DIRECTION >>
Please print the rows starting with the line containing "You are a computer-use" and going on through the line containing "point(893,992)", repeating those lines with nothing changed.

SOURCE MATERIAL >>
★ ★ ★ ★

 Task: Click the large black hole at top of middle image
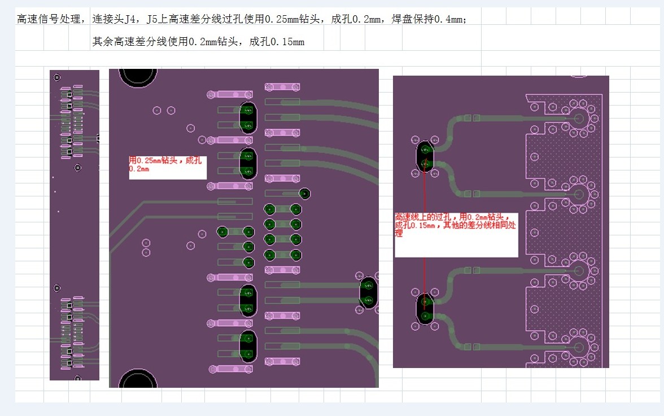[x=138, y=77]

★ ★ ★ ★

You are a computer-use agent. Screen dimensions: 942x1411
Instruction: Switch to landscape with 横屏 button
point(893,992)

★ ★ ★ ★

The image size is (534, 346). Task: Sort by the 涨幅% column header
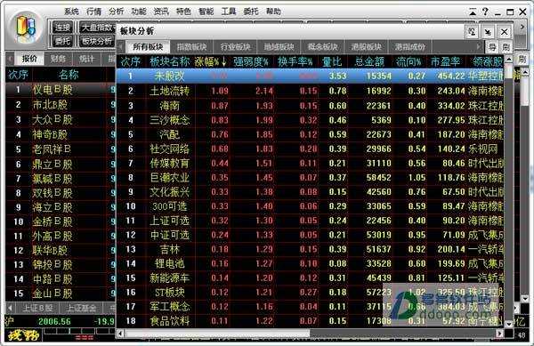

★ ★ ★ ★

ANSWER IN FULL >>
You are a computer-use agent. Screen dimensions: 942x1411
Instruction: Switch to landscape with 横屏 button
point(893,992)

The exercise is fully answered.